Background Stroke risk is increased during pregnancy, but estimates of pregnancy-related stroke incidence vary widely. Aims A systematic review and meta-analysis was conducted to assess the incidence of stroke during pregnancy and the puerperium. Ovid Medline, EMBASE, and ISI Web of Science were searched for studies published between 1990 and January 2017 reporting stroke incidence during pregnancy and postpartum, from defined pregnancy populations. Pooled analyses were conducted using a random effects approach and expressed as an incidence rate per 100,000 pregnancies, with 95% confidence intervals. Subgroup analyses of stroke type and timing were conducted. Summary of review Eleven studies met inclusion criteria. Variation in estimated rates was noted based on geography and study methodology. The pooled crude rate of pregnancy-related stroke was 30.0 per 100,000 pregnancies (95% confidence interval 18.8-47.9).

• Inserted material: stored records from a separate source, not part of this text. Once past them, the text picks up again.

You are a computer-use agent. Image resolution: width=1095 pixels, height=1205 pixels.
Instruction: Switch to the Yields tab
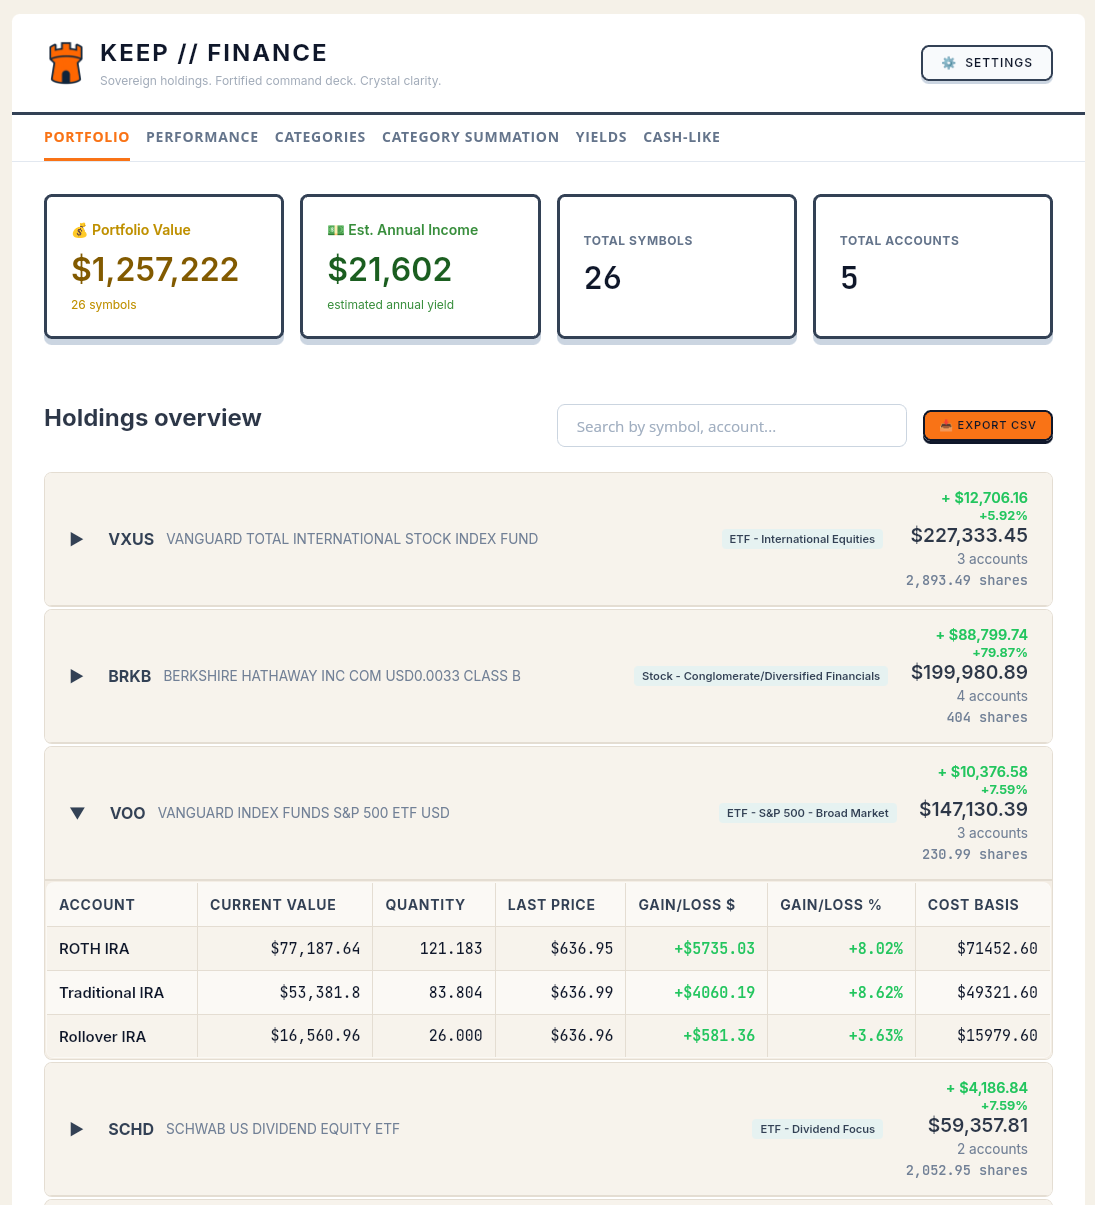tap(601, 137)
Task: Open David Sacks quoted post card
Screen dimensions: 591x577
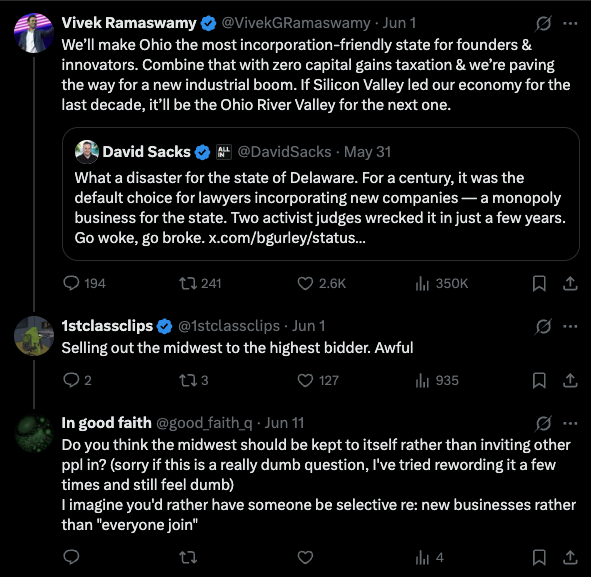Action: tap(320, 194)
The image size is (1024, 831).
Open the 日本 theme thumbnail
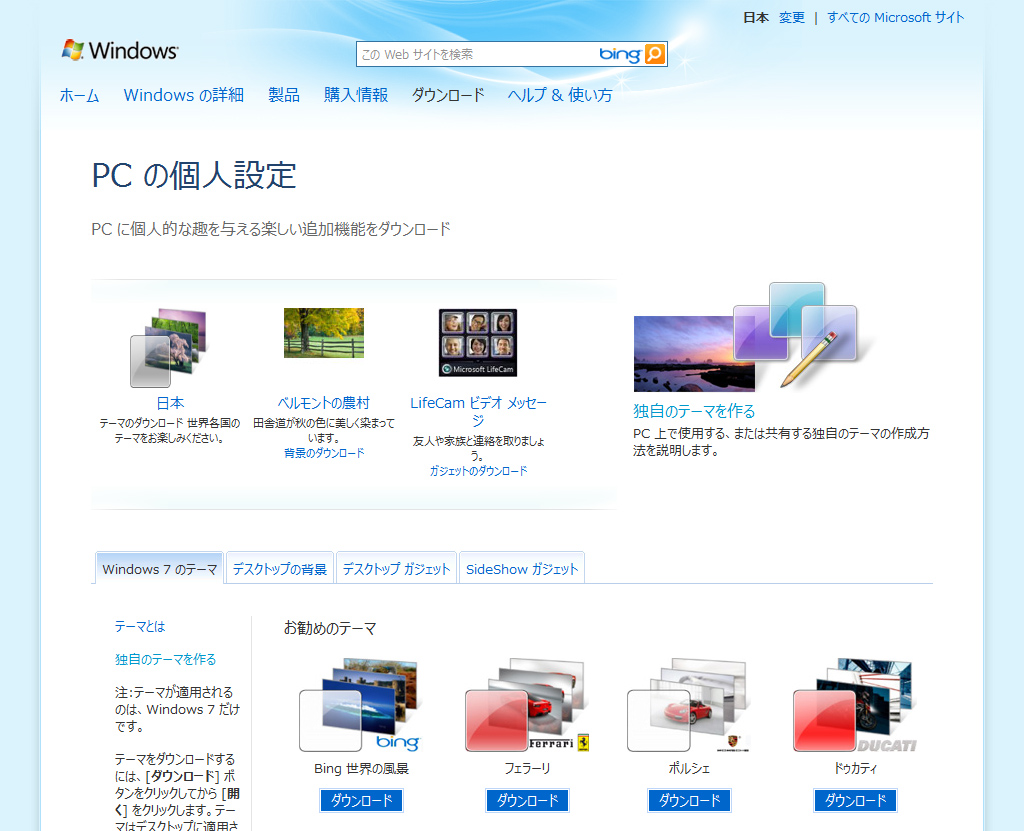pos(170,345)
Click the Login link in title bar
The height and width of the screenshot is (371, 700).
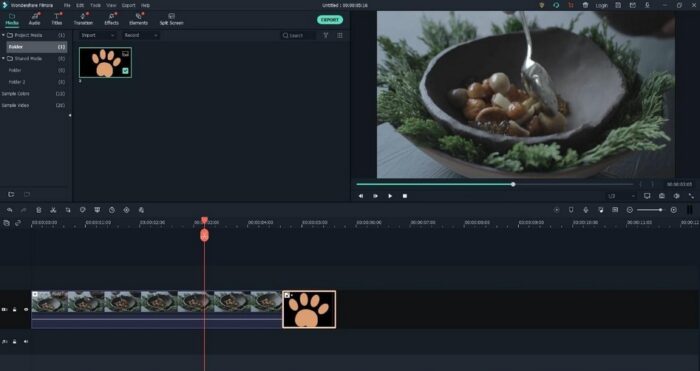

The pooled crude rates from nonhemorrhagic stroke (arterial and cerebral venous sinus thrombosis) were 19.9 (95% confidence interval 10.7-36.9) and from hemorrhage 12.2 (95% confidence interval 6.4-23.2) per 100,000 pregnancies. For studies separately reporting cerebral venous sinus thrombosis, the rates were roughly equal between ischemic stroke (12.2, 95% confidence interval 6.7-22.2), cerebral venous sinus thrombosis (9.1, 95% confidence interval 4.3-18.9), and hemorrhage (12.2, 95% confidence interval 6.4-23.2). The crude stroke rate for antenatal/perinatal stroke was 18.3 (95% confidence interval 11.9-28.2), and for postpartum stroke was 14.7 (95% confidence interval 8.3-26.1). Conclusions Stroke affects 30.0 per 100,000 pregnancies, with ischemia, cerebral venous sinus thrombosis, and hemorrhage causing roughly equal numbers and with highest risk peripartum and postpartum. Organized approaches to the management of this high-risk population, informed by existing evidence from stroke and obstetrical care are needed.